Patients baseline characteristics in the CHAARTED, GETUG-15 and STAMPEDE studies (no direct comparison).
| CHAARTED study [Sweeney et al. 2015] |
GETUG-15 study [Gravis et al. 2013, 2015] |
STAMPEDE study [James et al. 2016a, 2016b] |
||||
|---|---|---|---|---|---|---|
| ADT + Doc (n = 397) |
ADT + Doc (n = 192) |
ADT + Doc (n = 592) |
||||
| n | % | n | % | n | % | |
| Age (years) | ||||||
| Median age (range) | 64 (36–88) | 63 (46–79)***** | 65 (40–81) | |||
| ECOG | ||||||
| 0–1 | 391 | 98.5 | 192 | 100 | 586 | 99 |
| 2 | 6 | 1.5 | — | — | 6 | 1 |
| Initial Gleason score | ||||||
| ⩾7 | 117 | 29.5 | 84 | 45 | 110 | 19 |
| 8–10 | 241 | 60.7 | 103 | 55 | 476 | 74 |
| Unknown | 39 | 9.8 | — | — | 46 | 8 |
| PSA (ng/ml) | ||||||
| Median | 50.9**** | 26.7 | 70 | |||
| Range | 0.2–8540.1 | 0.05–2170 | 1–9999 | |||
| Metastasis | ||||||
| Metastatic | 298** | 75** | 128 | 67* | 362 | 61 |
| Visceral metastases | 57 | 14.4 | 31 | 16 | 19 | 3 |
| Volume of metastases | ||||||
| Low | 134 | 33.8 | 100 | 52 | NA | NA |
| High | 263 | 66.2 | 92 | 48 | NA | NA |
| Therapies at progression | ||||||
| Docetaxel | 54 | 13 | 54 | 28 | 44 | 14 |
| Cabazitaxel | 57 | 13.7 | 3 | 2 | 22 | 7 |
| Abiraterone/enzalutamide | 105*** | 25.2 | 28 | 15 | 114 | 36 |
| Sipuleucel-T | 22 | 5.3 | 0 | 0 | 0 | 0 |
| Others | 178 | 42.8 | 106 | 55.5 | 6 | 2 |
Metastatic at diagnosis.
Tannock (abstract discussion ASCO 2015).
2 patients may have had placebo on trial.
At start of ADT.
Long-term analysis of the GETUG-AFU 15 phase III trial [Gravis, 2015].

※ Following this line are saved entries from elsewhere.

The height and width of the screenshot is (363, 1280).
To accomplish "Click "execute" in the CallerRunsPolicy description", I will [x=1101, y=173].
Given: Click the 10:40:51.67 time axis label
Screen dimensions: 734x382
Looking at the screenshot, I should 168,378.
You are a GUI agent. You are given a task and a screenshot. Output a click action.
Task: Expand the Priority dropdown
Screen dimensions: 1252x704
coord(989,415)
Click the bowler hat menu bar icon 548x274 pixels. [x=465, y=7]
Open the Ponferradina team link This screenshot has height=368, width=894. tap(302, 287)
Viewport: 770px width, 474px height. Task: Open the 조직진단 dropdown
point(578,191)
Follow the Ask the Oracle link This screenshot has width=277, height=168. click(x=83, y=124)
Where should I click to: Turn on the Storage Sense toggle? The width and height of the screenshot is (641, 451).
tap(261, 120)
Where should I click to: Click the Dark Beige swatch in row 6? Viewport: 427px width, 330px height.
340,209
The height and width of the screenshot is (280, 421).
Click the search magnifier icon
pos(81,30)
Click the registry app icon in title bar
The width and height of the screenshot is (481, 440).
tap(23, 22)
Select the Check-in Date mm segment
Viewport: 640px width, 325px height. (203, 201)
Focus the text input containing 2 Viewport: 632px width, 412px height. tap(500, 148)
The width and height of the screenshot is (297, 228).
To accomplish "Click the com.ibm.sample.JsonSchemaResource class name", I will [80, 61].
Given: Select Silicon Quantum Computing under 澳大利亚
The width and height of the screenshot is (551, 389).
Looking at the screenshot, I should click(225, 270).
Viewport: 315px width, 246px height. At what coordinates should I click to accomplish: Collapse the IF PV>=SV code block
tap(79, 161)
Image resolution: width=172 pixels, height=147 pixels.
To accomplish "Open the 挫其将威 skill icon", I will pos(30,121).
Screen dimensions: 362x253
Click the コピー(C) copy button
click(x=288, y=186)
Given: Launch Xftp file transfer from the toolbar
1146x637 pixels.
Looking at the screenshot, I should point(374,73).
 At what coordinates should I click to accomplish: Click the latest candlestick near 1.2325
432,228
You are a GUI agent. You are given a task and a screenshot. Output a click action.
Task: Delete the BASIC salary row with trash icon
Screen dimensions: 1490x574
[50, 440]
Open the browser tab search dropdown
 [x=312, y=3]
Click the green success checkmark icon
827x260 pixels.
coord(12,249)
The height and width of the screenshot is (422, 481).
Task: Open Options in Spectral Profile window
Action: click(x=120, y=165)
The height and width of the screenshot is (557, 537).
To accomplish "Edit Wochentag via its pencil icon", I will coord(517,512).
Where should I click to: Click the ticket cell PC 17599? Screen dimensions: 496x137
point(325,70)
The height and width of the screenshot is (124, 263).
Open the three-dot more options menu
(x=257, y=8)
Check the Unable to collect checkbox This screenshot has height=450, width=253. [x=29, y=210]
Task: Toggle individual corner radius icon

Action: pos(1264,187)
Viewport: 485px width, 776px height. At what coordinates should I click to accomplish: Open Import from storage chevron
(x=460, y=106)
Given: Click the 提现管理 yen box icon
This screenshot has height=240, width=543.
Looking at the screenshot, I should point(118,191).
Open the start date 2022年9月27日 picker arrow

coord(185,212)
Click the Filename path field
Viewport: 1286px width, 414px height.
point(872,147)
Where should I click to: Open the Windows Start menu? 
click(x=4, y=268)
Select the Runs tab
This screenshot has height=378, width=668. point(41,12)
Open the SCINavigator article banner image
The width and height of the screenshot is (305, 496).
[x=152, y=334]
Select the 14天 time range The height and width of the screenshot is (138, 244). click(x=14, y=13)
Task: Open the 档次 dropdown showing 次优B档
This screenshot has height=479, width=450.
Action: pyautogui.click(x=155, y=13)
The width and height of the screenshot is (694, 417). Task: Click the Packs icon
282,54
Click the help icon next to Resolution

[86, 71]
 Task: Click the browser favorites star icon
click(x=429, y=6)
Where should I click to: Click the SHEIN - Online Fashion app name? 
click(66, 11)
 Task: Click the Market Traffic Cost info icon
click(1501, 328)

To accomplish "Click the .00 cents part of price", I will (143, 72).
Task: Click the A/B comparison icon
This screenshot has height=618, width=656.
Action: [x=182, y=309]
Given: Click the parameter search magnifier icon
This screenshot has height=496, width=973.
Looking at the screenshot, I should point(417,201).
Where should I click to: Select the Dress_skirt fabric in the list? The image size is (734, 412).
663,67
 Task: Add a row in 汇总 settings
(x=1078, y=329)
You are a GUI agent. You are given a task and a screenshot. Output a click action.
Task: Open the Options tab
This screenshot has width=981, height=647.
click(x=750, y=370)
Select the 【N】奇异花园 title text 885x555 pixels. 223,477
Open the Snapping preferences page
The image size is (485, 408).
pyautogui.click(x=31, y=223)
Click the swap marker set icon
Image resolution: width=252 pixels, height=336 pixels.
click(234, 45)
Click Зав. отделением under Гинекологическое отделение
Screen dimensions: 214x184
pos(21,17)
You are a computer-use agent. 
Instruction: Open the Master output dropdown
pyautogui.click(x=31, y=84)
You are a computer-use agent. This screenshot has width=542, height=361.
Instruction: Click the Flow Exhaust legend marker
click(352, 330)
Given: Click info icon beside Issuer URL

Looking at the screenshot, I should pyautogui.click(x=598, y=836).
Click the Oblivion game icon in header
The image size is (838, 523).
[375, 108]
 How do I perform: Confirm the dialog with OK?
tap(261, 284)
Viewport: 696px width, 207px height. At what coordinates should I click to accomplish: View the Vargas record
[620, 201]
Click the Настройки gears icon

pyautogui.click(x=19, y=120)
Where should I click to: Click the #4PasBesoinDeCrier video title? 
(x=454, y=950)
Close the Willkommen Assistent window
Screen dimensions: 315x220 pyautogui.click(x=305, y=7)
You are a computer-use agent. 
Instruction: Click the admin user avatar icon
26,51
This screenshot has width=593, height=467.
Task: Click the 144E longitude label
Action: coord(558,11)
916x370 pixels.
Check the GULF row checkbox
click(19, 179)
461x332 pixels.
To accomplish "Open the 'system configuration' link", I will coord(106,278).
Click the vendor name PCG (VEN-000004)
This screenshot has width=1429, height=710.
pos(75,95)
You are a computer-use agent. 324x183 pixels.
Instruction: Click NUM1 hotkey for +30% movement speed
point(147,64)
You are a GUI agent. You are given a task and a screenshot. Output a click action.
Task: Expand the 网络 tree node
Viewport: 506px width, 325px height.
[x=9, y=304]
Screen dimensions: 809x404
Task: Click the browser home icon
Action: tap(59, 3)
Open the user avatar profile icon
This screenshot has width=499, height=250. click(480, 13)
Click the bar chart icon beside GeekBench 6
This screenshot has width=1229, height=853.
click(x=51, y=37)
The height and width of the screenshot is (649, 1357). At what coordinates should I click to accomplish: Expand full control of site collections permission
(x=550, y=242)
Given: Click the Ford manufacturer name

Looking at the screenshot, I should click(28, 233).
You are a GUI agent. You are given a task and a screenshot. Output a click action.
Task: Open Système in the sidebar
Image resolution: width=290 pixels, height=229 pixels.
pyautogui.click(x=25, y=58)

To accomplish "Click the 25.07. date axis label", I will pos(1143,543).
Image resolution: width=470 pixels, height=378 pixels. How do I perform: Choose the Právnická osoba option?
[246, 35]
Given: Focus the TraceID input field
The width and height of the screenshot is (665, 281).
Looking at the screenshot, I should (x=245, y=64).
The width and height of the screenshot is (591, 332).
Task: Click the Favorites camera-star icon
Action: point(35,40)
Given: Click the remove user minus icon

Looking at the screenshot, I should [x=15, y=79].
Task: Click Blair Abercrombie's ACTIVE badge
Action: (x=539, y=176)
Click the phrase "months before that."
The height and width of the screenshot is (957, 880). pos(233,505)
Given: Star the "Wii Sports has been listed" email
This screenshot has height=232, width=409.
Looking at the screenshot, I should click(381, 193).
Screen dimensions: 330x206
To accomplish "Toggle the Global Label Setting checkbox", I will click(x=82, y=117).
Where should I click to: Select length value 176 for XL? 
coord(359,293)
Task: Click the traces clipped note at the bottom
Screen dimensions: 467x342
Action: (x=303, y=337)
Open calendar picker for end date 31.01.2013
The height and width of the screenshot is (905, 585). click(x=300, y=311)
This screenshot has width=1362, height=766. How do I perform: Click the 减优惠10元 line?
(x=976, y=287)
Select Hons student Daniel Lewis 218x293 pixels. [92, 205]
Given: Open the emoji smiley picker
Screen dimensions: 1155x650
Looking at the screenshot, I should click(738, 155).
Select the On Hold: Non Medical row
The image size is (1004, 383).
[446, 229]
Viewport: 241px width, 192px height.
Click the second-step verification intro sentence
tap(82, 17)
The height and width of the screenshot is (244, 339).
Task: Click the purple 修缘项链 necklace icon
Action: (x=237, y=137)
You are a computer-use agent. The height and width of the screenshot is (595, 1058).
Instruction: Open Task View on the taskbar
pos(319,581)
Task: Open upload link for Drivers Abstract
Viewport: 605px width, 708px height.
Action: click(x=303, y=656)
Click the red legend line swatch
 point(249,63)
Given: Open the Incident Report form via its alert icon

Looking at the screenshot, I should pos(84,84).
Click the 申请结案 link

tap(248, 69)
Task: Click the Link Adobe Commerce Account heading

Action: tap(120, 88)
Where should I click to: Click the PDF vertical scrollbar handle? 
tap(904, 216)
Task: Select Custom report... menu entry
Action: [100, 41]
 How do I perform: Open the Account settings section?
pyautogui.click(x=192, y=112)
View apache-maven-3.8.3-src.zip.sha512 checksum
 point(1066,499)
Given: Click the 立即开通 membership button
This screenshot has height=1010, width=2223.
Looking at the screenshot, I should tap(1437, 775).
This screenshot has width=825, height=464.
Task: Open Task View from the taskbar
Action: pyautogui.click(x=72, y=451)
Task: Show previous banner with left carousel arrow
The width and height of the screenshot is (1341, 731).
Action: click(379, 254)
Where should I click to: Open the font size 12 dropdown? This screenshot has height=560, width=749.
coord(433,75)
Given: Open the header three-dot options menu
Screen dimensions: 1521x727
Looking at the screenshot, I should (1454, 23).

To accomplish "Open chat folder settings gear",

ADT, androgen deprivation therapy; Doc, docetaxel; ECOG, Eastern Cooperative Oncology Group Score; PSA, prostate-specific antigen; NA, not available.
OS was the primary endpoint for both studies, but the estimated sample size in the GETUG-15 study was of 378 patients (to demonstrate a HR for superiority of 0.62) while in the CHAARTED study it was of 780 patients (to demonstrate a benefit in terms of HR for death of 0.67). In the GETUG-AFU 15 study a much higher rate of survival than that expected was found in the ADT-alone group, and this finding could be due to the sample size calculation that was too low to show any differences in survival. The patients that were randomized to the chemotherapy arm in the CHAARTED study received up to six cycles of docetaxel 75 mg/m2 every 21 days, while in the GETUG-15 study the patients allocated in the docetaxel-containing arm received up to nine cycles.
STAMPEDE study
The Systemic Therapy in Advancing or Metastatic Prostate Cancer: Evaluation of Drug Efficacy (STAMPEDE) study [James et al. 2016a; James et al. 2016b] is the third and the largest of these academic studies that have tried to answer the same question. STAMPEDE is a randomized controlled study using a novel multi-arm, multi-stage design, whose control arm is the standard ADT treatment.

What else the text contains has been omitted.